Ian Whittlesea: In the beginning…
Ian Whittlesea: In the beginning…
10 January - 4 March 2017
Ian Whittlesea: In the beginning… is the first show at 1961 and the first solo exhibition of British artist Ian Whittlesea outside Europe. The title serves to introduce both gallery and artist. Ian Whittlesea (b. 1967, UK) lives and works in London. His consistent engagement with the legacy of conceptual art and with the ability of words to transform the physical and psychic state of the viewer has taken text into the expanded field, while his publications have been described as 'instruction manuals for transcendental exercise’.

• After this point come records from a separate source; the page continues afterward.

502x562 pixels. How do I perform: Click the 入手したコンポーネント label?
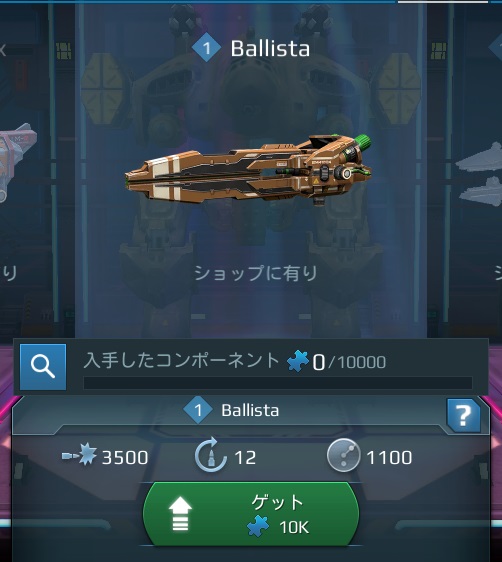[181, 360]
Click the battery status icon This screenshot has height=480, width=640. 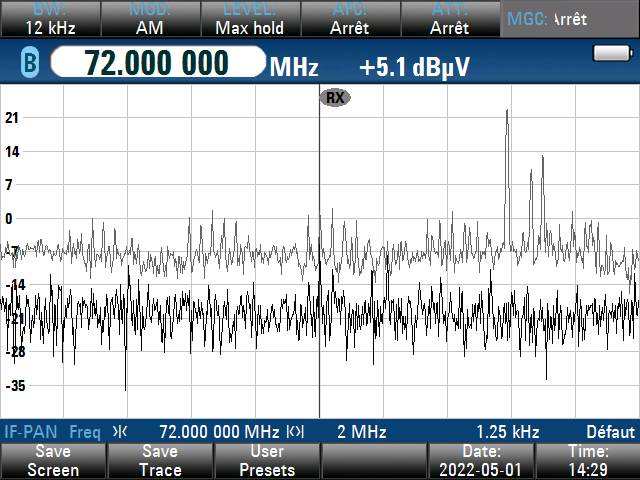[608, 53]
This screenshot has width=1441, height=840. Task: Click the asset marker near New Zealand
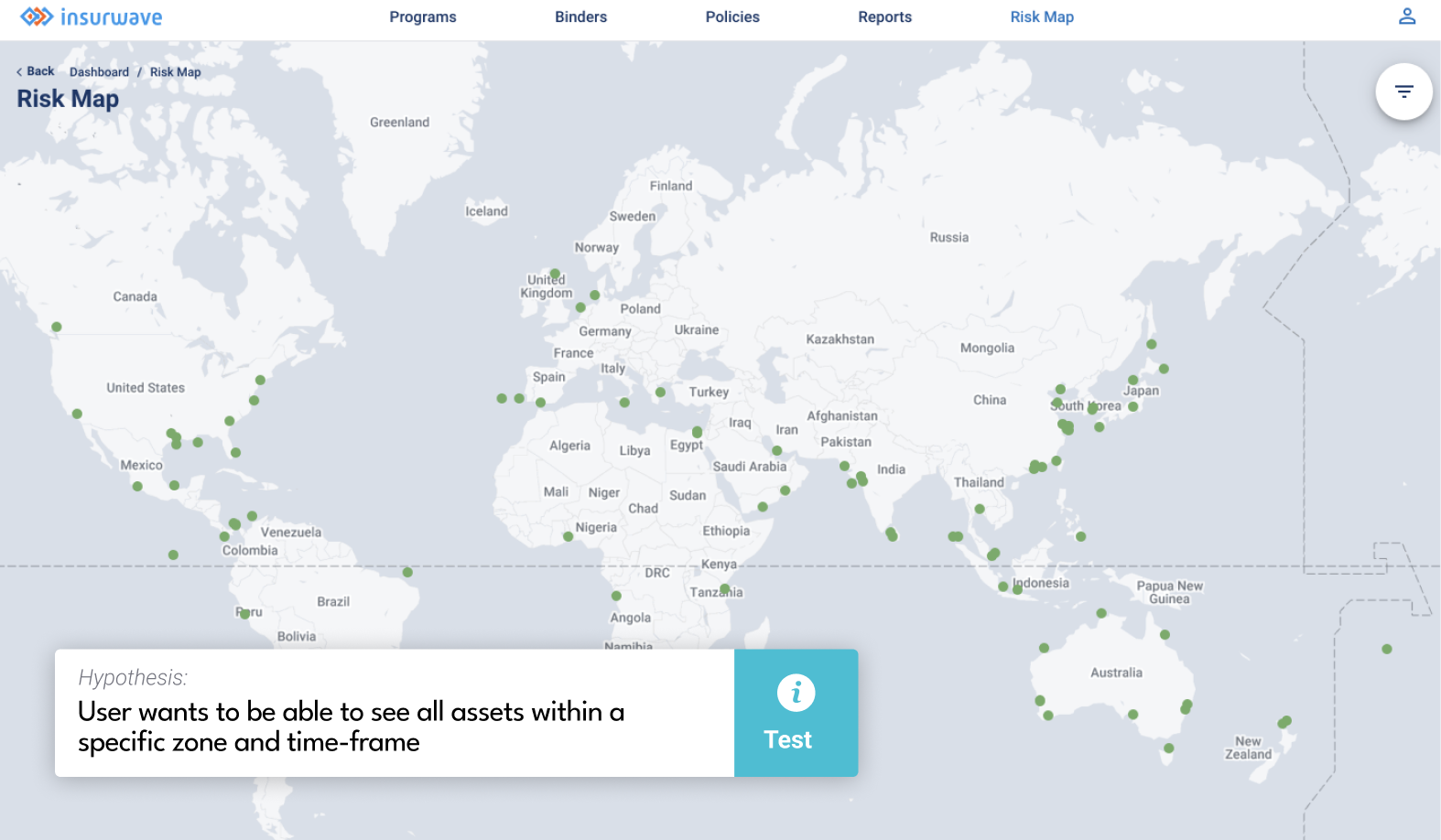pos(1284,722)
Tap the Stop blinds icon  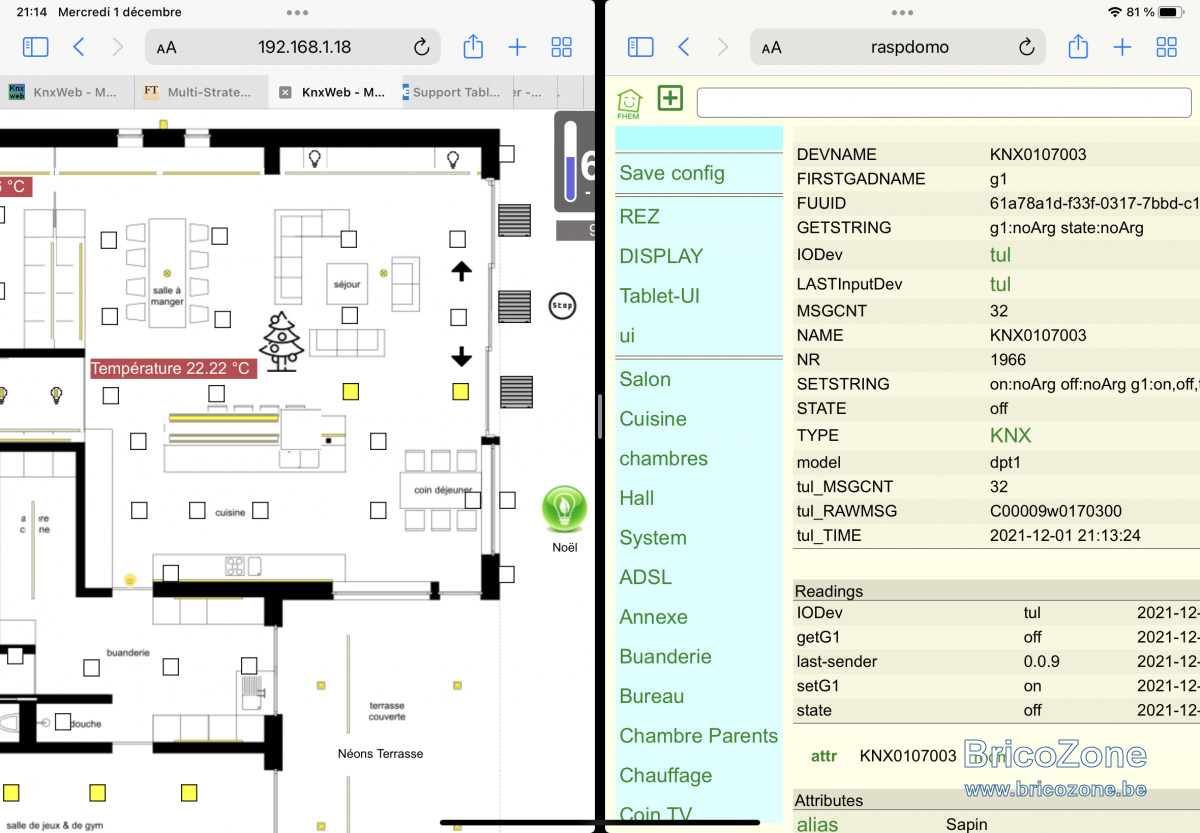point(562,305)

For In the beginning… Whittlesea has installed an apparently disparate group of works united by an economy of means and by his interest in esoteric exercise, breath control and written instructions. Dominating the space is a huge, fly-posted, image of a clenched fist. The image is taken from a series of photographs showing actor Ery Nzaramba demonstrating a group of 12 finger positions that, in a brief moment of mysticism at the heart of modernism, Swiss artist and colour theorist Johannes Itten taught his students at the Bauhaus. These 12 finger exercises are reproduced in contemporary books without instruction or explanation, their meaning and purpose too powerful to be written down, but Itten claimed that with the accompanying breathing exercises they would result in auto-illumination, the participant’s body generating light from within visible to any onlooker.
This relationship between the body and breath, word and light informs the other works in the space. A group of silk-screened texts on paper are pinned directly to the wall. Their statements are equally applicable to an actor in a ritual exercise or a contemporary viewer of art in a gallery: Stand still. Be quiet. | Close your eyes. Breath in. | Open your eyes. Breath out. | Slowly in. Slowly out.
The texts sit opposite and alongside a group of paintings on aluminium from Whittlesea’s ongoing White Cloud Forming series. These relate to his book Becoming Invisible. The book describes how, by means of visualization and breathing exercises, the reader can combine the seven colours of the spectrum to create a glowing white cloud that renders anything contained within it invisible.
The White Cloud Forming paintings are, in part, an attempt to manifest this cloud of invisibility. Made using only sprayed pigment, without brushes or any physical contact with the support, they are simultaneously a representation of another’s mystical state and entirely abstract records of the process of their own making. They have an ethereal presence that speaks of both their esoteric subject matter and their means of production. The veils of spectral colour, and the airborne and air-propelled method of application, parallel Whittlesea’s on-going work with breath and breath control. The paintings draw on a complex group of antecedents, including Lawrence Weiner’s early spray painted works, John Latham’s One Second Drawings, colour field painting of the 1950s, Robert Irwin’s luminous discs of the 1960s and representations of the ineffable made by spiritualists and occultists.
Finally, in the centre of the space, a thin thread hangs from the ceiling or, like the Indian rope trick, rises from a tangle of colour on the floor. Entitled Spectral Concentration Device, the cord has been dyed in the colours of the rainbow and seems to simultaneously draw colour from the air and give it back to the space around it, intensifying and locating the work beyond.